- **Assignment**
Starting at the line that contains "You are a GUI", return each line exactly as written until the listing below ends, and return no other line.

╭─ Available records

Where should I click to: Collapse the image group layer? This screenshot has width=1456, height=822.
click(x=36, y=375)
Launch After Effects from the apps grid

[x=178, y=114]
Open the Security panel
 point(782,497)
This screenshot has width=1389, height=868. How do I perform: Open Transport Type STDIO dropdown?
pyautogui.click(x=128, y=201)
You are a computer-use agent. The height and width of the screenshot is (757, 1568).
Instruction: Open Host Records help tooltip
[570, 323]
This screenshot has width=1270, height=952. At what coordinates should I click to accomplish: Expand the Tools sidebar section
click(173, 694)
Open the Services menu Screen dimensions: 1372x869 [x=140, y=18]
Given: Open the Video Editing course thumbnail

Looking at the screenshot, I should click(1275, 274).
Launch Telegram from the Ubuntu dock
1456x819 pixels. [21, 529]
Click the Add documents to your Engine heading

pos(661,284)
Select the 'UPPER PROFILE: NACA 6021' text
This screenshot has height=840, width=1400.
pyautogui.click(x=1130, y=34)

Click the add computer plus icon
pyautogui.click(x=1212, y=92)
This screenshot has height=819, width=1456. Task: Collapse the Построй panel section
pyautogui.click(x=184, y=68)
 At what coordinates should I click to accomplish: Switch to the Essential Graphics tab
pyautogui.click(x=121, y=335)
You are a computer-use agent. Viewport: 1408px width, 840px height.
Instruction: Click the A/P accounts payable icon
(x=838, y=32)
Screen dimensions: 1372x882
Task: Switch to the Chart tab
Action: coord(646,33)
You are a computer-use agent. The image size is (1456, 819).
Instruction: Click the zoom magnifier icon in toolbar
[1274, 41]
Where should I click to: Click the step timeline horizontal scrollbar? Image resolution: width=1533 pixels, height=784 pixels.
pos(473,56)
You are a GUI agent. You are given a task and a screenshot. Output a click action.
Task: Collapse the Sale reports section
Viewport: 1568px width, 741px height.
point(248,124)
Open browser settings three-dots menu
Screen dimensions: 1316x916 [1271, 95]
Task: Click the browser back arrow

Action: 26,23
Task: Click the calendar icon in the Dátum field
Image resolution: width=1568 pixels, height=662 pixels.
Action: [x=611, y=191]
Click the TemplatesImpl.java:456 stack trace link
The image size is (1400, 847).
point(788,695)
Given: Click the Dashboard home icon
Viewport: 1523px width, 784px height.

╰─

- **Finished task**
You are a GUI agent. You are given a task and a screenshot. Output a click action.
Task: Collapse the Sale reports section
Viewport: 1568px width, 741px height.
point(248,124)
Open browser settings three-dots menu
Screen dimensions: 1316x916 [1271, 95]
Task: Click the browser back arrow

Action: 26,23
Task: Click the calendar icon in the Dátum field
Image resolution: width=1568 pixels, height=662 pixels.
Action: [x=611, y=191]
Click the TemplatesImpl.java:456 stack trace link
The image size is (1400, 847).
point(788,695)
Given: Click the Dashboard home icon
Viewport: 1523px width, 784px height.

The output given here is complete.